» WORK TO COMPLETE
Write each entry again exactly as shown, but without the images it holds.

» Stored data

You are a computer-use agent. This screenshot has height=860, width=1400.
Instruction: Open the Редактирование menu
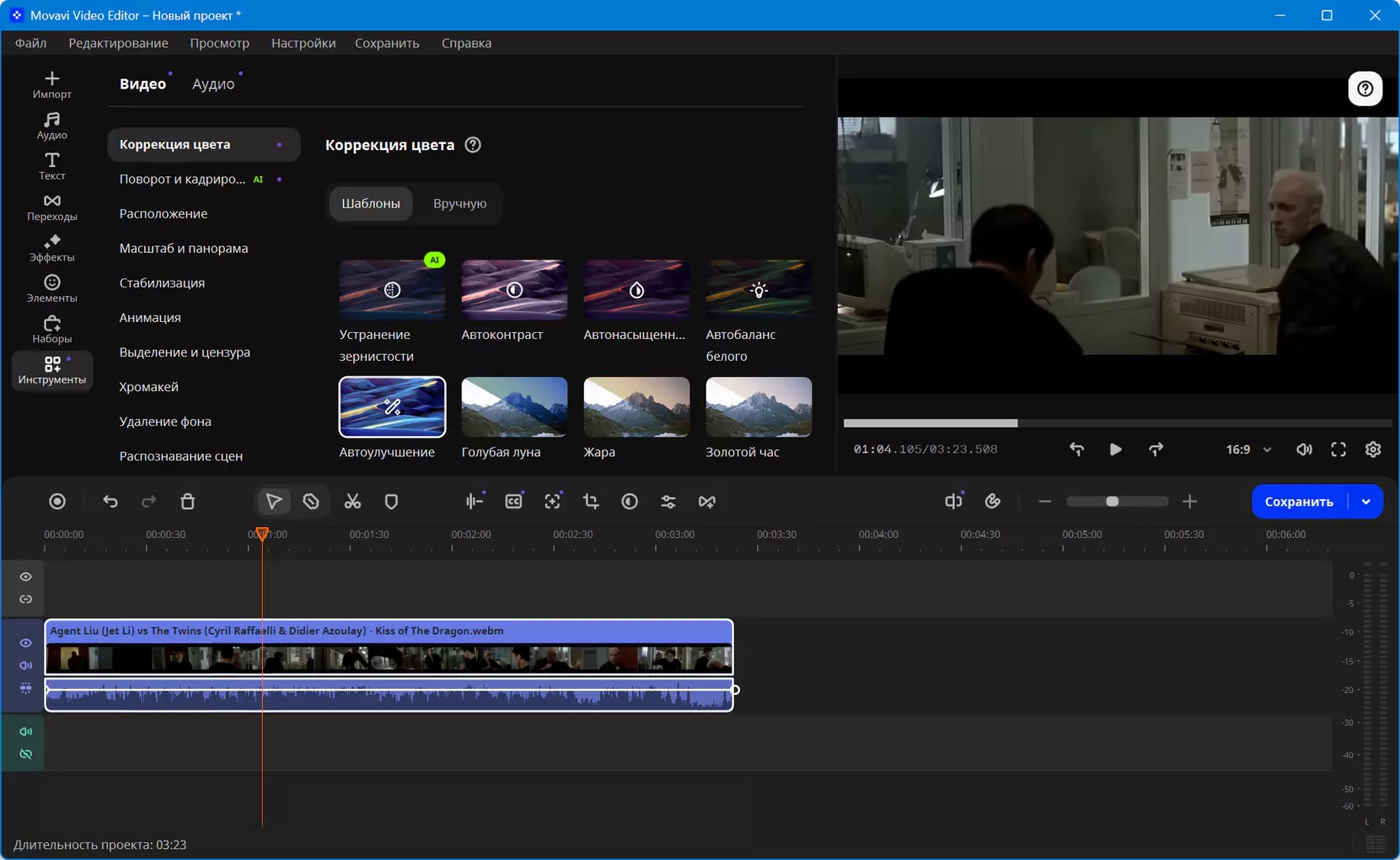pyautogui.click(x=118, y=43)
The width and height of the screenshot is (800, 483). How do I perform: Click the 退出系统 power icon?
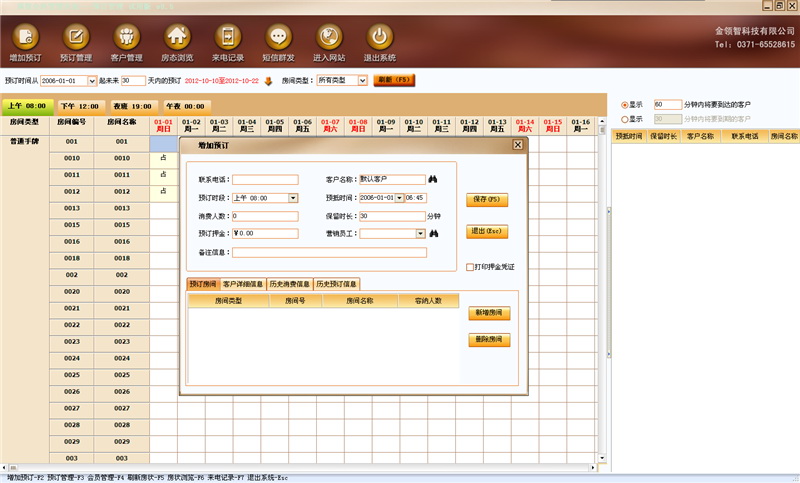(379, 37)
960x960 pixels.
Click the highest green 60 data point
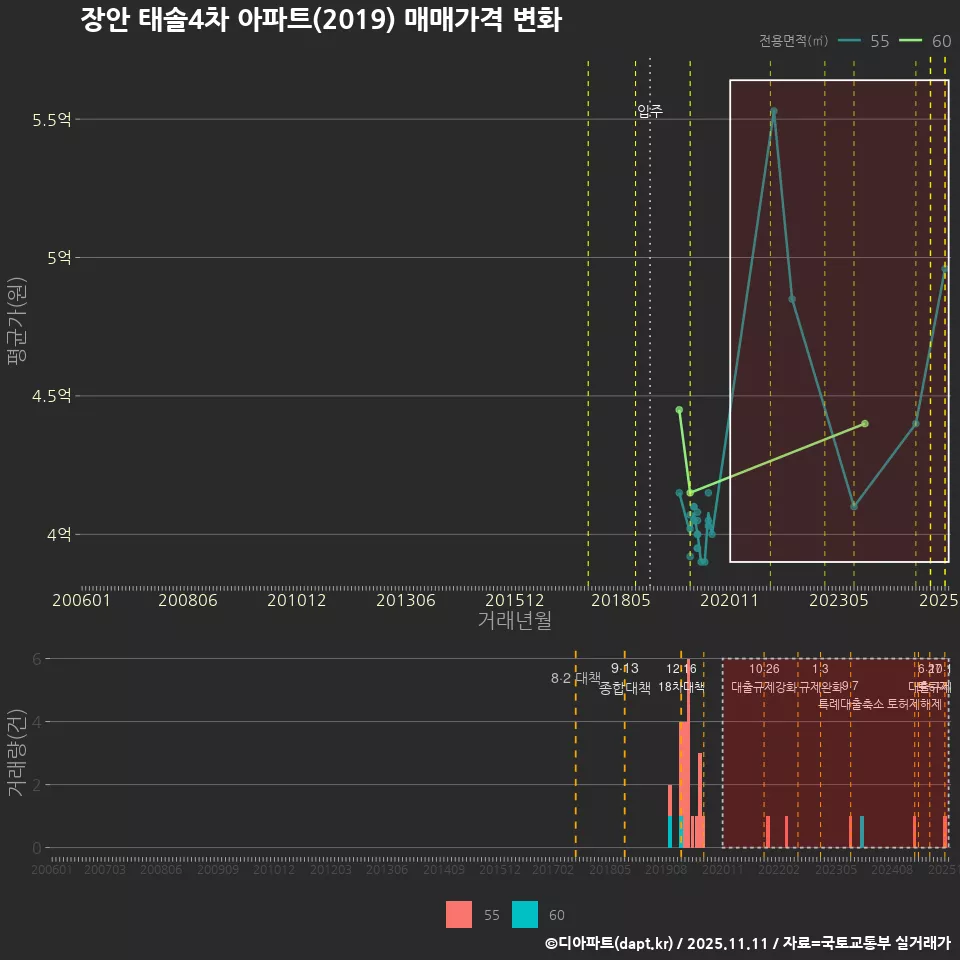click(679, 410)
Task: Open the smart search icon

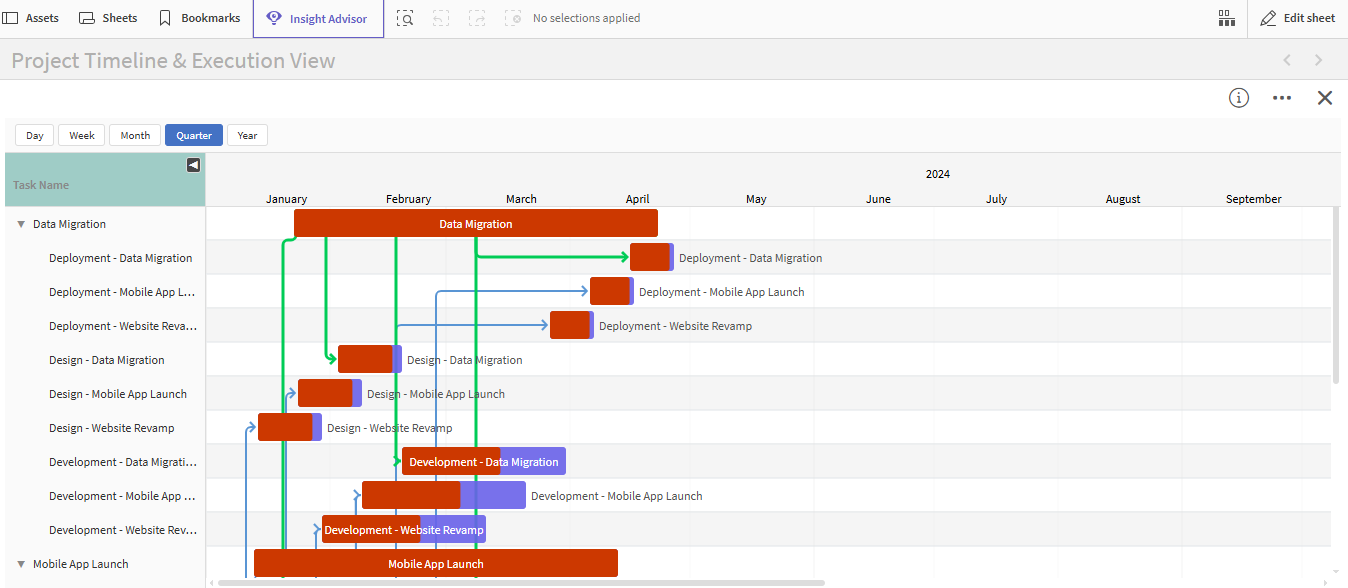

» SOLUTION
You are a computer-use agent. This screenshot has height=860, width=1400.
Instruction: Open the Редактирование menu
pyautogui.click(x=118, y=43)
The width and height of the screenshot is (800, 483). How do I perform: Click the 退出系统 power icon?
(379, 37)
960x960 pixels.
Click the highest green 60 data point
click(679, 410)
Task: Open the smart search icon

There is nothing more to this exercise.